I graduated from Almonte High School in 1961. I am downsizing and while sorting and packing, I found a 1957 and a 1958-1959 yearbooks from Almonte High School. I was Janet Ritchie then. Happy to find them a home. Found some later ones too. I was on the yearbook committee when we called the yearbook “et Nomla Libris” because some of us were in the Latin class and spelling Almonte backwards made it look classy. ( our joke). I taught later at Church Street School and met a younger AHS student who said they changed the name of the yearbook. It wasn’t even a real word! We thought it was funny at 16.

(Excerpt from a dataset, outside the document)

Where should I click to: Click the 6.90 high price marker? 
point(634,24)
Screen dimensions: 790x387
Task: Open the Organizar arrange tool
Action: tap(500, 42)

I lived in Almonte from 1953 (Grade 5) to (Grade 13) 1961 and then went to Teacher’s College. From 1963 to 1965 I taught in Church Street Public School. I directed Waupoos Girl Guide Camp for three summers 2005 and the Almonte Leaders volunteered to staff the Nature Camp. They left with me a Talking Stick in my care as they intended to come back the following year. This Talking Stick, belonging to the Girl Guides has been in my care for almost twenty years I still have it but wondered if they would like it back in their unit. Thank you for getting in touch with Heather Legge and I am dropping her off a Talking Stick, belonging to the Girl Guides that has been in my care for almost twenty years.

My maternal grandfather was Arthur Forsythe who was born in Rosebank I think. His father drove coach between Almonte and Blakeney but died suddenly when Grandpa was only 12. Forsythes lived at Cedar Hill. Kate Cochrane was my Great Aunt.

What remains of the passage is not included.